WHAT YOU WILL DO
Exactly as they stand, the data below are to be printed again.

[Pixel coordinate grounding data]

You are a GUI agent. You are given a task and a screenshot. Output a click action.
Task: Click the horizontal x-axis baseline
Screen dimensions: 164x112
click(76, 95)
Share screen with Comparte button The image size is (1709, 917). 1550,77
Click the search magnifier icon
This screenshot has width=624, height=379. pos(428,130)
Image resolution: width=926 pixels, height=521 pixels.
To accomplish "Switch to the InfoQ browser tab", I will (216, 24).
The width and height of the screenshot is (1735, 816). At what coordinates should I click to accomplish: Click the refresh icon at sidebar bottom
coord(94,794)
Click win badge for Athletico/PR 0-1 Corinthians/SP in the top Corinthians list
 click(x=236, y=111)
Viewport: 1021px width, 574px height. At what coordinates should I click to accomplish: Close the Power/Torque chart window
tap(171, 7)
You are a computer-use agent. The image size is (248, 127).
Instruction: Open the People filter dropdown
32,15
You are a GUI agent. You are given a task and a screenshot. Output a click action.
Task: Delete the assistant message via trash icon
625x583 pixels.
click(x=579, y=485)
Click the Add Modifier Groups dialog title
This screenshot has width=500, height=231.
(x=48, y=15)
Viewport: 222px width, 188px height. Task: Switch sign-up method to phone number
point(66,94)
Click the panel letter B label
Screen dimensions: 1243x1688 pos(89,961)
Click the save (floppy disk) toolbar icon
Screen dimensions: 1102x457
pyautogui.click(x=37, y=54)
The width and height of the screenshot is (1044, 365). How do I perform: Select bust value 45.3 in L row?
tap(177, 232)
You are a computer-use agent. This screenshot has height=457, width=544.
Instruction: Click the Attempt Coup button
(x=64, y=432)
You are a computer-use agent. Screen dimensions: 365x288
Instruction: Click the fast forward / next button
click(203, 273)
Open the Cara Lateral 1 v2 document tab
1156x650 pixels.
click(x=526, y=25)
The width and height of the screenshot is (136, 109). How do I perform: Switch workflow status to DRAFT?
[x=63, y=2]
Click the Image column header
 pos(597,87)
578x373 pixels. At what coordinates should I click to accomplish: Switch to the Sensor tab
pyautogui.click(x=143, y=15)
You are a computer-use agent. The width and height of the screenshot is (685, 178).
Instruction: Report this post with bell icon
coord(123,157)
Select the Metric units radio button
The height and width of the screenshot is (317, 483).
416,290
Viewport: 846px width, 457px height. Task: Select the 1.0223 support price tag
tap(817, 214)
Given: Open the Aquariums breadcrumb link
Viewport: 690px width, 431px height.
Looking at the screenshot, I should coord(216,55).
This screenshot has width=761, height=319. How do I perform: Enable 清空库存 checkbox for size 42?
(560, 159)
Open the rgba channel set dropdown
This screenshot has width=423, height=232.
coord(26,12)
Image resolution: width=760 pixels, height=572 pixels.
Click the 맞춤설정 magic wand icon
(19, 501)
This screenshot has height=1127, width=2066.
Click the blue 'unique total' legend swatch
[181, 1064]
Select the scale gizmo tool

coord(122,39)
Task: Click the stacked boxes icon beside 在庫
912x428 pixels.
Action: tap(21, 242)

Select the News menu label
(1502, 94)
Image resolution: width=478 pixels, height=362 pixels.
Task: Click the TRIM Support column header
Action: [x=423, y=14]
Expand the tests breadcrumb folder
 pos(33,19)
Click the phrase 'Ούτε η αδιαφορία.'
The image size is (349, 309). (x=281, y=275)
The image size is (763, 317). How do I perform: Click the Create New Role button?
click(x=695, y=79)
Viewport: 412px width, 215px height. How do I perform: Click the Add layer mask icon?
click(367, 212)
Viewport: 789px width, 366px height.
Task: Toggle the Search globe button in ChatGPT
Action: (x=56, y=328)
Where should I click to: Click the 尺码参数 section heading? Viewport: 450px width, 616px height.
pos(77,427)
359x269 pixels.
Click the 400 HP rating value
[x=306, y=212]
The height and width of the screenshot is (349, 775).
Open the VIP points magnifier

OUTPUT BELOW
You are a GUI agent. You are given a task and a screenshot. Output a click action.
Task: Click the horizontal x-axis baseline
Screen dimensions: 164x112
click(76, 95)
Share screen with Comparte button The image size is (1709, 917). 1550,77
Click the search magnifier icon
This screenshot has width=624, height=379. pos(428,130)
Image resolution: width=926 pixels, height=521 pixels.
To accomplish "Switch to the InfoQ browser tab", I will (216, 24).
The width and height of the screenshot is (1735, 816). At what coordinates should I click to accomplish: Click the refresh icon at sidebar bottom
coord(94,794)
Click win badge for Athletico/PR 0-1 Corinthians/SP in the top Corinthians list
 click(x=236, y=111)
Viewport: 1021px width, 574px height. At what coordinates should I click to accomplish: Close the Power/Torque chart window
tap(171, 7)
You are a computer-use agent. The image size is (248, 127).
Instruction: Open the People filter dropdown
32,15
You are a GUI agent. You are given a task and a screenshot. Output a click action.
Task: Delete the assistant message via trash icon
625x583 pixels.
click(x=579, y=485)
Click the Add Modifier Groups dialog title
This screenshot has width=500, height=231.
(x=48, y=15)
Viewport: 222px width, 188px height. Task: Switch sign-up method to phone number
point(66,94)
Click the panel letter B label
Screen dimensions: 1243x1688 pos(89,961)
Click the save (floppy disk) toolbar icon
Screen dimensions: 1102x457
pyautogui.click(x=37, y=54)
The width and height of the screenshot is (1044, 365). How do I perform: Select bust value 45.3 in L row?
tap(177, 232)
You are a computer-use agent. This screenshot has height=457, width=544.
Instruction: Click the Attempt Coup button
(x=64, y=432)
You are a computer-use agent. Screen dimensions: 365x288
Instruction: Click the fast forward / next button
click(203, 273)
Open the Cara Lateral 1 v2 document tab
1156x650 pixels.
click(x=526, y=25)
The width and height of the screenshot is (136, 109). How do I perform: Switch workflow status to DRAFT?
[x=63, y=2]
Click the Image column header
 pos(597,87)
578x373 pixels. At what coordinates should I click to accomplish: Switch to the Sensor tab
pyautogui.click(x=143, y=15)
You are a computer-use agent. The width and height of the screenshot is (685, 178).
Instruction: Report this post with bell icon
coord(123,157)
Select the Metric units radio button
The height and width of the screenshot is (317, 483).
416,290
Viewport: 846px width, 457px height. Task: Select the 1.0223 support price tag
tap(817, 214)
Given: Open the Aquariums breadcrumb link
Viewport: 690px width, 431px height.
Looking at the screenshot, I should coord(216,55).
This screenshot has width=761, height=319. How do I perform: Enable 清空库存 checkbox for size 42?
(560, 159)
Open the rgba channel set dropdown
This screenshot has width=423, height=232.
coord(26,12)
Image resolution: width=760 pixels, height=572 pixels.
Click the 맞춤설정 magic wand icon
(19, 501)
This screenshot has height=1127, width=2066.
Click the blue 'unique total' legend swatch
[181, 1064]
Select the scale gizmo tool

coord(122,39)
Task: Click the stacked boxes icon beside 在庫
912x428 pixels.
Action: tap(21, 242)

Select the News menu label
(1502, 94)
Image resolution: width=478 pixels, height=362 pixels.
Task: Click the TRIM Support column header
Action: [x=423, y=14]
Expand the tests breadcrumb folder
 pos(33,19)
Click the phrase 'Ούτε η αδιαφορία.'
The image size is (349, 309). (x=281, y=275)
The image size is (763, 317). How do I perform: Click the Create New Role button?
click(x=695, y=79)
Viewport: 412px width, 215px height. How do I perform: Click the Add layer mask icon?
click(367, 212)
Viewport: 789px width, 366px height.
Task: Toggle the Search globe button in ChatGPT
Action: (x=56, y=328)
Where should I click to: Click the 尺码参数 section heading? Viewport: 450px width, 616px height.
pos(77,427)
359x269 pixels.
Click the 400 HP rating value
[x=306, y=212]
The height and width of the screenshot is (349, 775).
Open the VIP points magnifier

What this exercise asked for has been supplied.